::: LISTED ENTRIES :::

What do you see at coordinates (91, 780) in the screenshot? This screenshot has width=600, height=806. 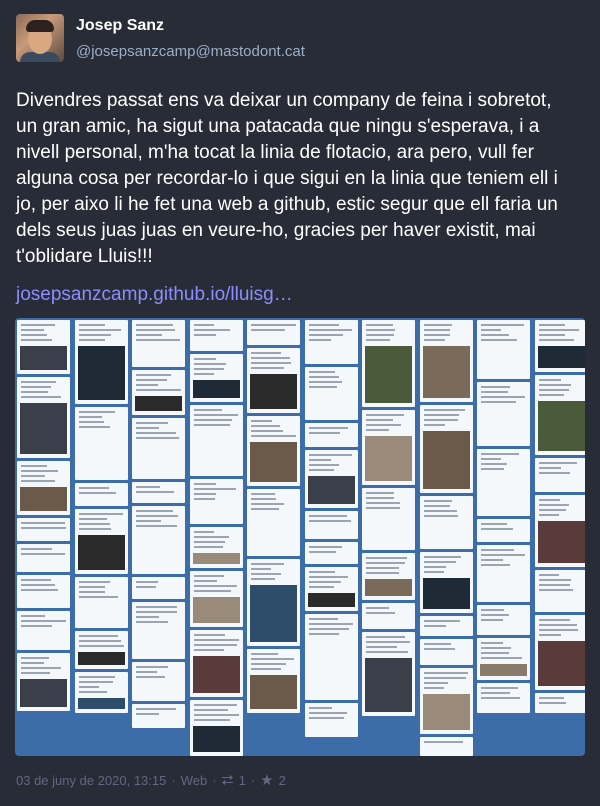 I see `status-date: 03 de juny de 2020, 13:15` at bounding box center [91, 780].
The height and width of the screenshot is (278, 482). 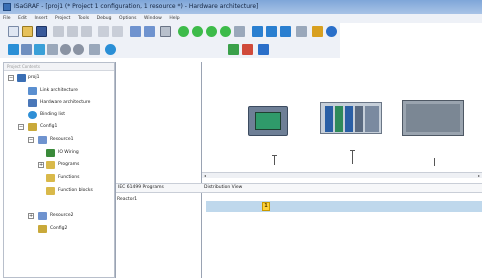 What do you see at coordinates (14, 50) in the screenshot?
I see `tree-icon` at bounding box center [14, 50].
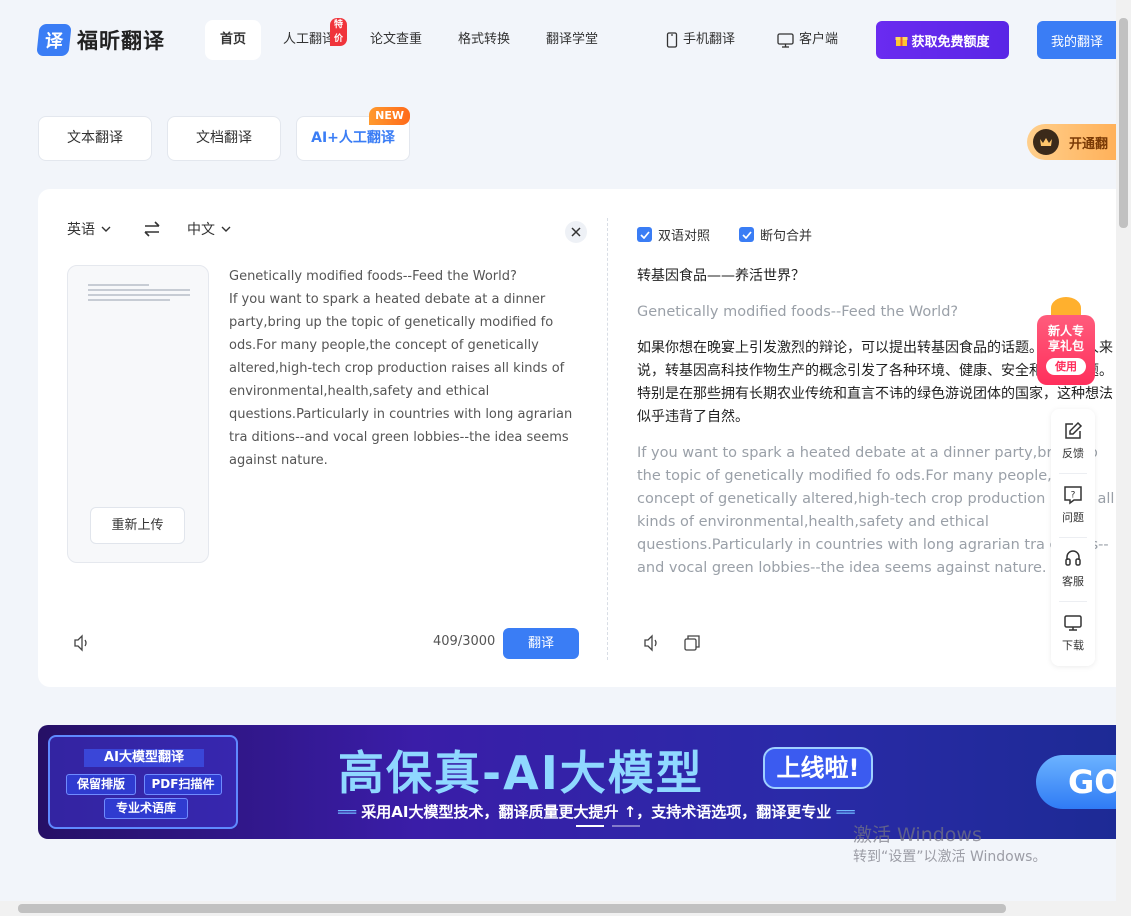 Image resolution: width=1131 pixels, height=916 pixels. I want to click on copy-icon, so click(692, 643).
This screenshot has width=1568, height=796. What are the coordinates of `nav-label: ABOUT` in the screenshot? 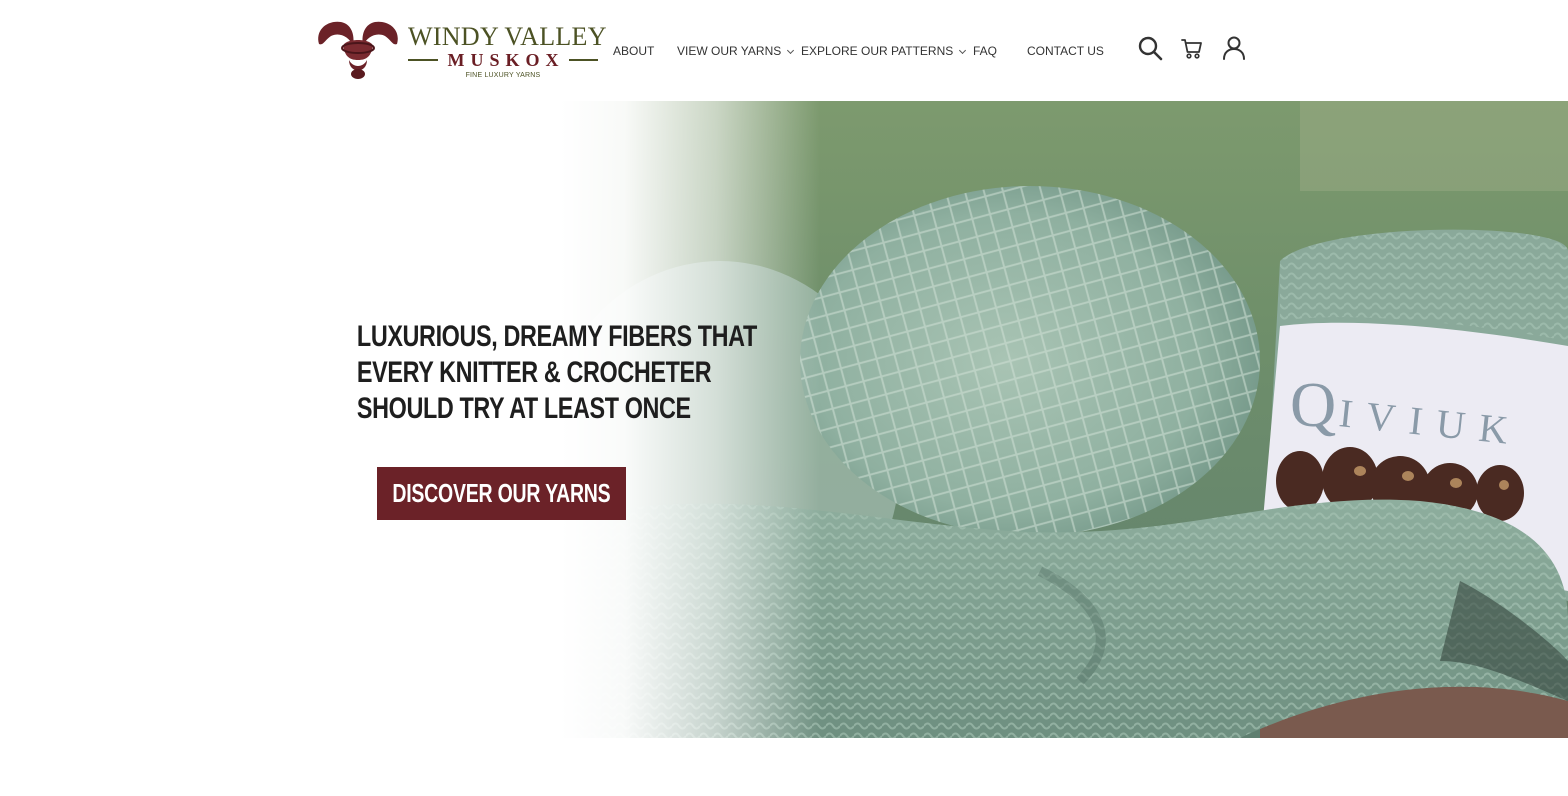 It's located at (634, 51).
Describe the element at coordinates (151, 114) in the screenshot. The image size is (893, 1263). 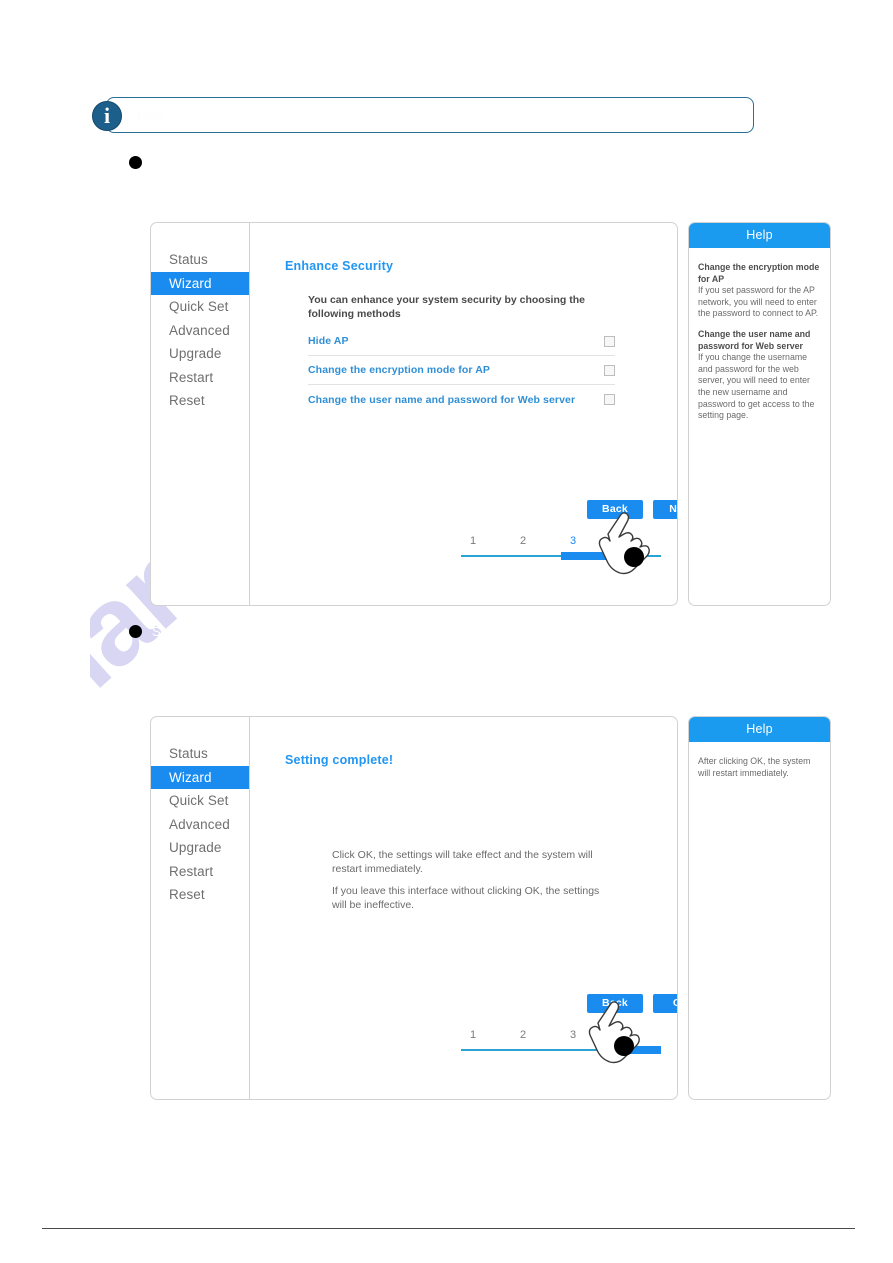
I see `note-text: Note` at that location.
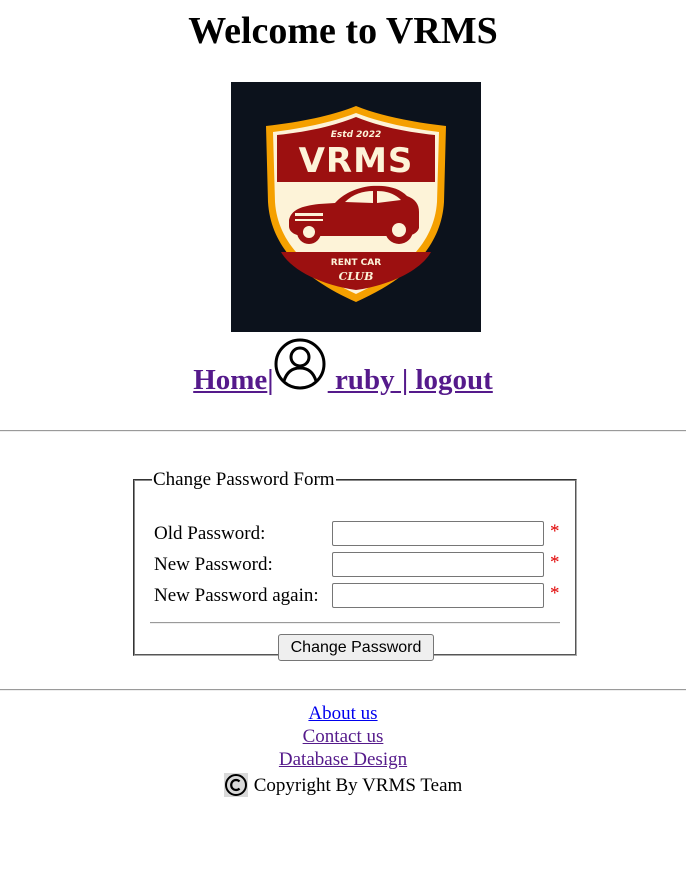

:::

## PROBLEM
Replace "image size" with "picture size" in the records from the line with "Describe the element" through the end of the records, and write out those lines with nothing else changed and the pictures left out.

## TASK SOLUTION
Describe the element at coordinates (151, 114) in the screenshot. The picture size is (893, 1263). 
I see `note-text: Note` at that location.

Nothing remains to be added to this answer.